Task brief:
A verbatim transcript of the lines below, starting at the first and ending with the one that holds "Task: Click the SALVA OCCUPAZIONE button", is what should be produced.
[[ Records to use open ]]
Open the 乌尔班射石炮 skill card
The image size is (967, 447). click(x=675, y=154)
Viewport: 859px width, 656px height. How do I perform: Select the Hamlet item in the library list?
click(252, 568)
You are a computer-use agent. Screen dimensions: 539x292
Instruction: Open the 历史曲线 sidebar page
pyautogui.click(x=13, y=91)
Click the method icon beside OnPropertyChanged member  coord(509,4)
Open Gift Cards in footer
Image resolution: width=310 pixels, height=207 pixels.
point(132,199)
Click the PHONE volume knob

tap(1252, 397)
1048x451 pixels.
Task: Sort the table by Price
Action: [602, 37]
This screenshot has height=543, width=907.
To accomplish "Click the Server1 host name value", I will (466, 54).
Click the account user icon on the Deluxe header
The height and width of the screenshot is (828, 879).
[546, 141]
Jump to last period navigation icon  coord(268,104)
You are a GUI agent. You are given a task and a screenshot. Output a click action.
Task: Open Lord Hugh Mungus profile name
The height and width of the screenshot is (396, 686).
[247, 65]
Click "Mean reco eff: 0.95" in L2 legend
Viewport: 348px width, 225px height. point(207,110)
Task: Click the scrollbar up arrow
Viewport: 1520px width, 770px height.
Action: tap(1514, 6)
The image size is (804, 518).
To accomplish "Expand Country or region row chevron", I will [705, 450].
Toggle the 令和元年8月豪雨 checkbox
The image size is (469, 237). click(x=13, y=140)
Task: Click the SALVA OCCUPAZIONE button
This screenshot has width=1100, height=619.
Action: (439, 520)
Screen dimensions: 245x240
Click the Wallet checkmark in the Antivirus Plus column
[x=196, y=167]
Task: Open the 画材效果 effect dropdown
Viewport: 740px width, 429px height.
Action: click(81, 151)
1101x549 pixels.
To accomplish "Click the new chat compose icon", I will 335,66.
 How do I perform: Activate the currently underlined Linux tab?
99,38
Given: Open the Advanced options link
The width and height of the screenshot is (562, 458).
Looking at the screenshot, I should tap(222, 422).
[[ Records to use closed ]]
Response for this exercise:
Open the 乌尔班射石炮 skill card
The image size is (967, 447). click(x=675, y=154)
Viewport: 859px width, 656px height. How do I perform: Select the Hamlet item in the library list?
click(252, 568)
You are a computer-use agent. Screen dimensions: 539x292
Instruction: Open the 历史曲线 sidebar page
pyautogui.click(x=13, y=91)
Click the method icon beside OnPropertyChanged member  coord(509,4)
Open Gift Cards in footer
Image resolution: width=310 pixels, height=207 pixels.
point(132,199)
Click the PHONE volume knob

tap(1252, 397)
1048x451 pixels.
Task: Sort the table by Price
Action: [602, 37]
This screenshot has height=543, width=907.
To accomplish "Click the Server1 host name value", I will (466, 54).
Click the account user icon on the Deluxe header
The height and width of the screenshot is (828, 879).
[546, 141]
Jump to last period navigation icon  coord(268,104)
You are a GUI agent. You are given a task and a screenshot. Output a click action.
Task: Open Lord Hugh Mungus profile name
The height and width of the screenshot is (396, 686).
[247, 65]
Click "Mean reco eff: 0.95" in L2 legend
Viewport: 348px width, 225px height. point(207,110)
Task: Click the scrollbar up arrow
Viewport: 1520px width, 770px height.
Action: tap(1514, 6)
The image size is (804, 518).
To accomplish "Expand Country or region row chevron", I will [705, 450].
Toggle the 令和元年8月豪雨 checkbox
The image size is (469, 237). click(x=13, y=140)
Task: Click the SALVA OCCUPAZIONE button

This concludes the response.